• YOUR INSTRUCTIONS: Gather from the listing below each line that includes the word "computer", and copy it.
(THE RECORDS begins)
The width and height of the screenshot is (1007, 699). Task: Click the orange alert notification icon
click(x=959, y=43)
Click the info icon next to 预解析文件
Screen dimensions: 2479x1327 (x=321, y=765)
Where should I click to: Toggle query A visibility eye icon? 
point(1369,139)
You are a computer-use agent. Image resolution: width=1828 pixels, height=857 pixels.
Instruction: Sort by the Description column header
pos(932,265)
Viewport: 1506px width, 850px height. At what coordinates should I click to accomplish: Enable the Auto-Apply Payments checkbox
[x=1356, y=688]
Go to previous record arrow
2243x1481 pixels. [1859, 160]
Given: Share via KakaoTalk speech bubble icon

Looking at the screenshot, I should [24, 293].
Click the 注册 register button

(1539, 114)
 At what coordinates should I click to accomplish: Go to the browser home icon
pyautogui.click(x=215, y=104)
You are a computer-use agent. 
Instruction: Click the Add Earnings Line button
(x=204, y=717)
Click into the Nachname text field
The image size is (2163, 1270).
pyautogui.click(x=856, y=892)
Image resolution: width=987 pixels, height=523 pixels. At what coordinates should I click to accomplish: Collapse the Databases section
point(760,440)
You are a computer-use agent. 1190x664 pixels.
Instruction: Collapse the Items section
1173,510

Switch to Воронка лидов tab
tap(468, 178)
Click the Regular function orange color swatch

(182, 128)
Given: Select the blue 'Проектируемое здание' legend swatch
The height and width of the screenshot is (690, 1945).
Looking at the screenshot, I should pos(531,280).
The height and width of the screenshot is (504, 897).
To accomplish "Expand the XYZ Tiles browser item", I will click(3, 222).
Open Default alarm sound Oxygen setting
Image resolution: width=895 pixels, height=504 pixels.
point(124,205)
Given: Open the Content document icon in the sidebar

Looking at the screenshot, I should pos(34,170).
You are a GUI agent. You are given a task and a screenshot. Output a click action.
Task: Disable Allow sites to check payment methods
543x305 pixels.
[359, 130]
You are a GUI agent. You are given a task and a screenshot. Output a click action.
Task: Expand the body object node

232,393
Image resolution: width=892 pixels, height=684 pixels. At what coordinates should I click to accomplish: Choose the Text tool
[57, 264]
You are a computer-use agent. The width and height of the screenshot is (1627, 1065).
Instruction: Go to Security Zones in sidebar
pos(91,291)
(THE RECORDS ends)
• RESPONSE TO THE TASK:
You are a computer-use agent. Image resolution: width=1828 pixels, height=857 pixels.
You are a computer-use agent. 
You are a computer-use agent. 1190x664 pixels.
You are a computer-use agent. The width and height of the screenshot is (1627, 1065).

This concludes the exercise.